TotalEnergies is facing accusations of vastly underestimating its carbon emissions, as scrutiny grows over how the industry reports on climate change goals.

In a study based on the French energy group’s own disclosures, campaign group Greenpeace estimates that Total’s carbon emissions from 2019 could be almost four times higher than the levels disclosed by the company and that some excluded activities should be included in its reporting.

Greenpeace, which said it had applied emissions standards used by French state environmental agency Ademe to Total’s operational figures, found that the company was responsible for 1.6bn tonnes of carbon dioxide equivalent in that year, compared with the 455mn tonnes reported.

Greenpeace said it had flagged its findings, which the Financial Times has not independently verified, to French market regulator AMF.

Total has rejected Greenpeace’s methodology and said the group was double-counting some of its activities. The AMF declined to comment.
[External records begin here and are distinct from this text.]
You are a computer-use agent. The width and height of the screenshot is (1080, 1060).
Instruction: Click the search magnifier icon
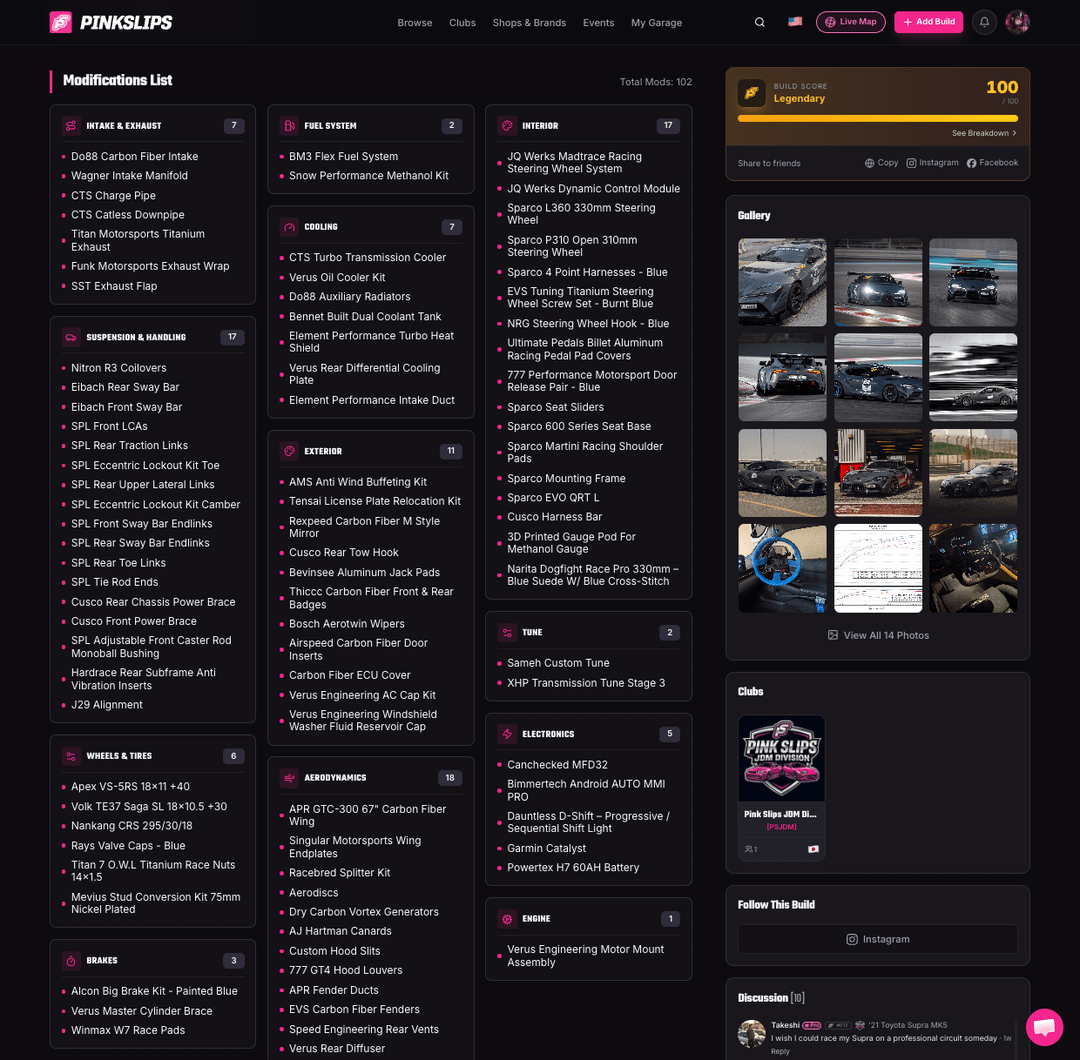760,22
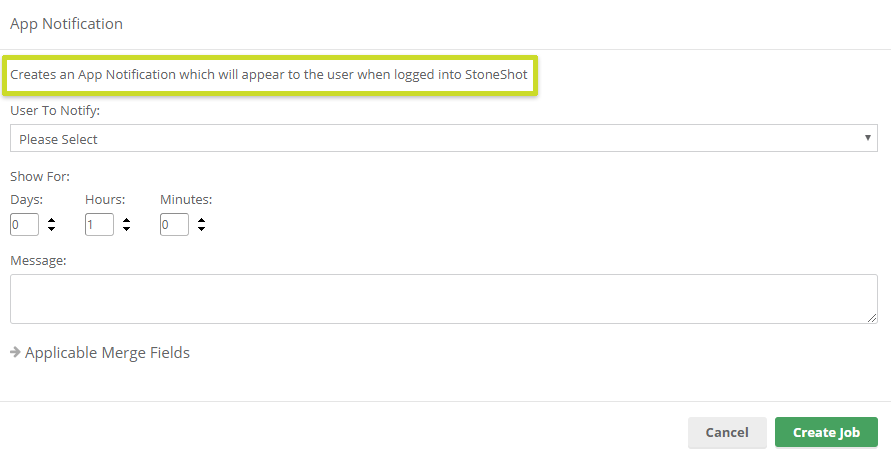This screenshot has height=460, width=891.
Task: Click the highlighted App Notification description text
Action: pyautogui.click(x=269, y=74)
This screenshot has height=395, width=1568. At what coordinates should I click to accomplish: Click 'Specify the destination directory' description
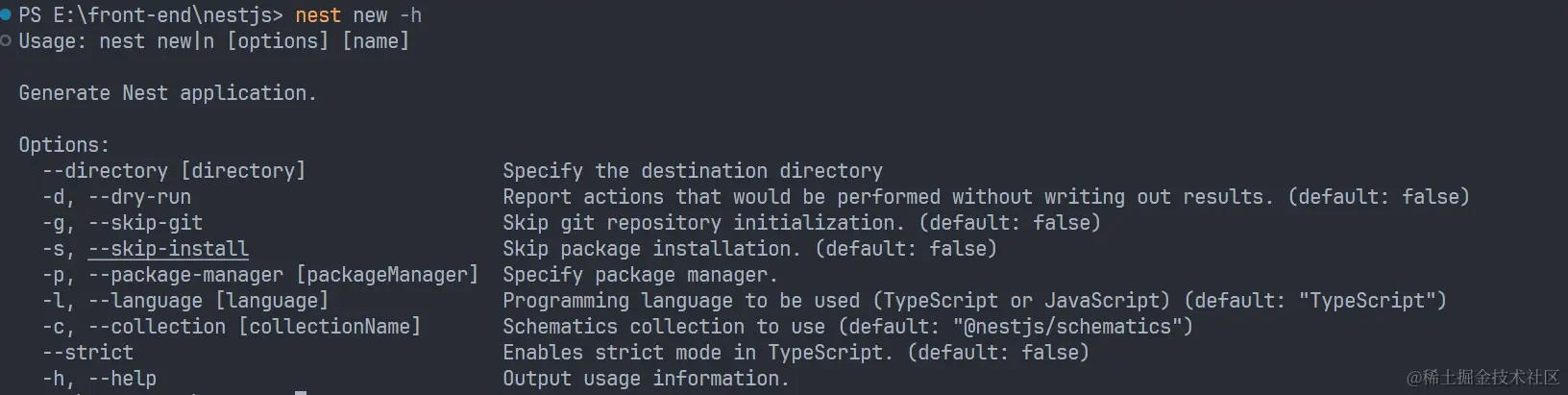tap(692, 171)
The Greenpeace report comes as Total and rivals from Shell to BP begin to publish more information about their emissions as part of pledges to reduce the sector’s role in climate change. It is a shift that has spawned a debate over the underlying assumptions used by companies in one of the world’s most polluting industries.

Greenpeace said it had reviewed Total’s reporting as part of its efforts to probe companies’ pledges to reach net zero emissions by 2050. The campaign group said it had found discrepancies between the way emissions produced by Total’s crude oil business were estimated and its own calculations.
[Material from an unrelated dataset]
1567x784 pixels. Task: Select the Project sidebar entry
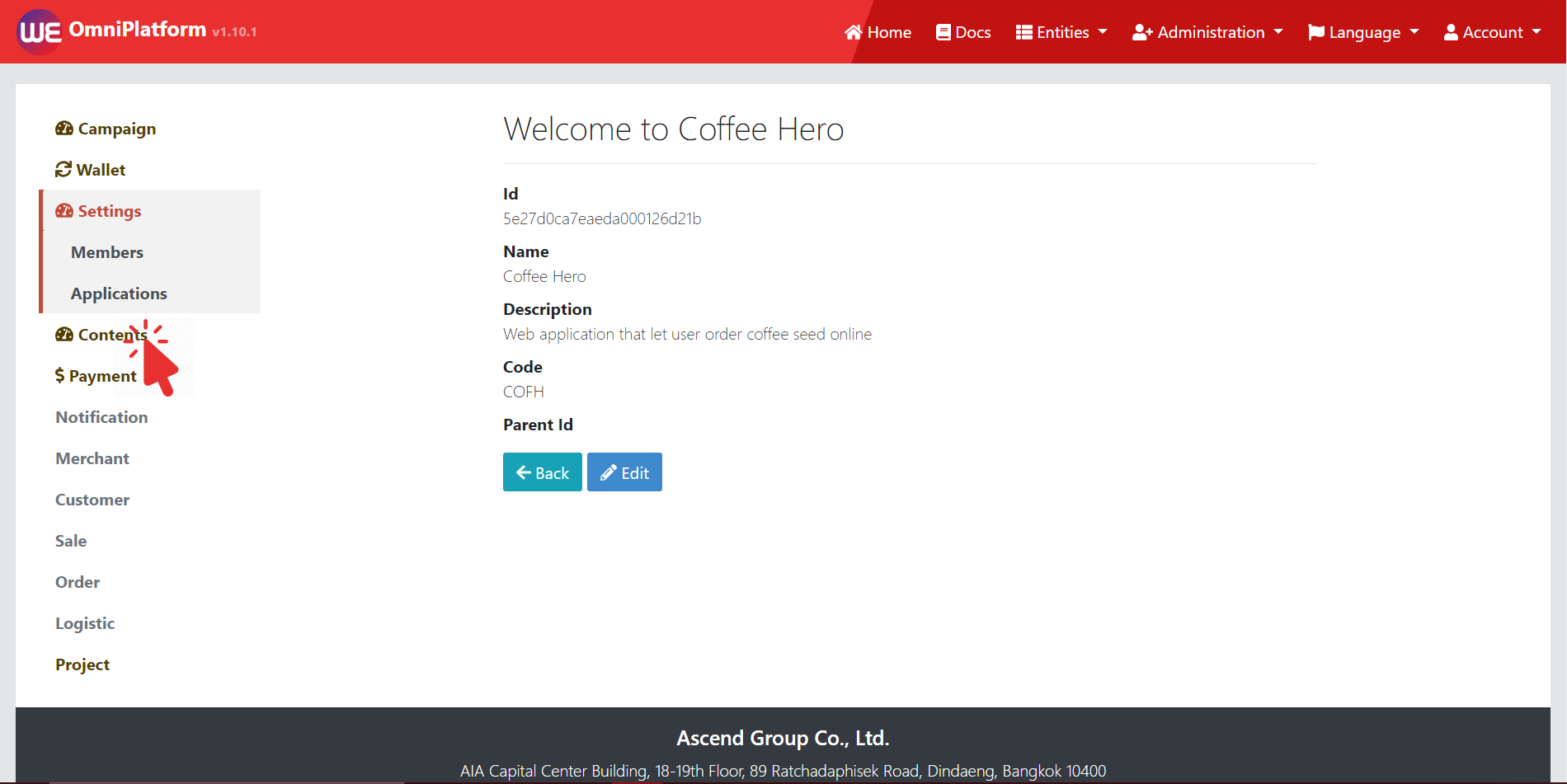point(82,664)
Greenpeace estimated that Total’s 2019 emissions linked to crude oil sales and trading reached 610mn tonnes of CO₂ equivalent, more than what the company reported across its entire business.

It said it had not been able to pin down what activities Total was not counting within its crude business.
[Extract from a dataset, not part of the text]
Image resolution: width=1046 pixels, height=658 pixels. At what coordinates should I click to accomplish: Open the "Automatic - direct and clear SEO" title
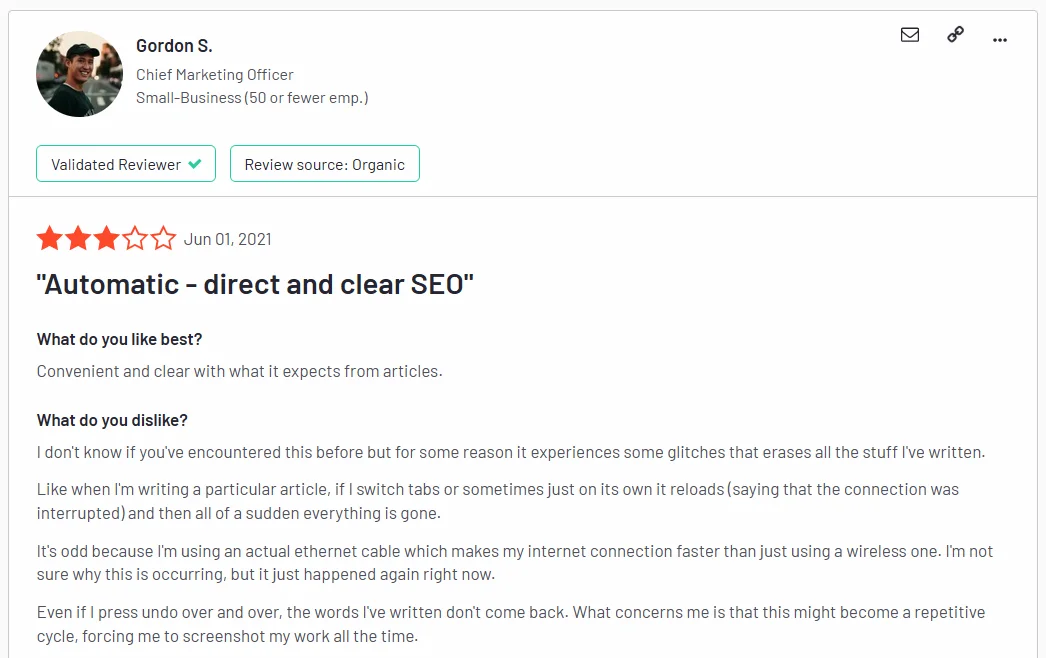point(255,284)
“We do not have all the underlying data. But there are some volumes that are not integrated into Total’s calculations,” said François Chartier, a campaigner against fossil fuels for Greenpeace France. “For Total and for other majors these are issues that make targets less credible when companies say they are aligned with the Paris accords.”

Total questioned Greenpeace’s methodology, saying its figures were not realistic given the company’s small share of the energy market, and “did not take into account TotalEnergies’ integration along the oil and gas value chain, and therefore count emissions . . . several times over”.

It added that it had deepened its climate disclosures since 2019 — the year assessed by Greenpeace before oil demand plummeted during the coronavirus pandemic.

Greenpeace said Total’s disclosures did not stack up against those of competitors. Britain’s Shell reported greenhouse gas emissions of about 1.6bn tonnes of CO₂ equivalent in 2019, or roughly four times those of Total, when its production and sales of oil products were less than twice as high.

Greenpeace has also targeted Total with a “greenwashing” test case, after lodging a legal complaint with a French court this year accusing the company of advertising campaigns with misleading claims about its climate ambitions when it is still investing in new fossil fuel projects.

The court has yet to rule on whether to pursue the claim.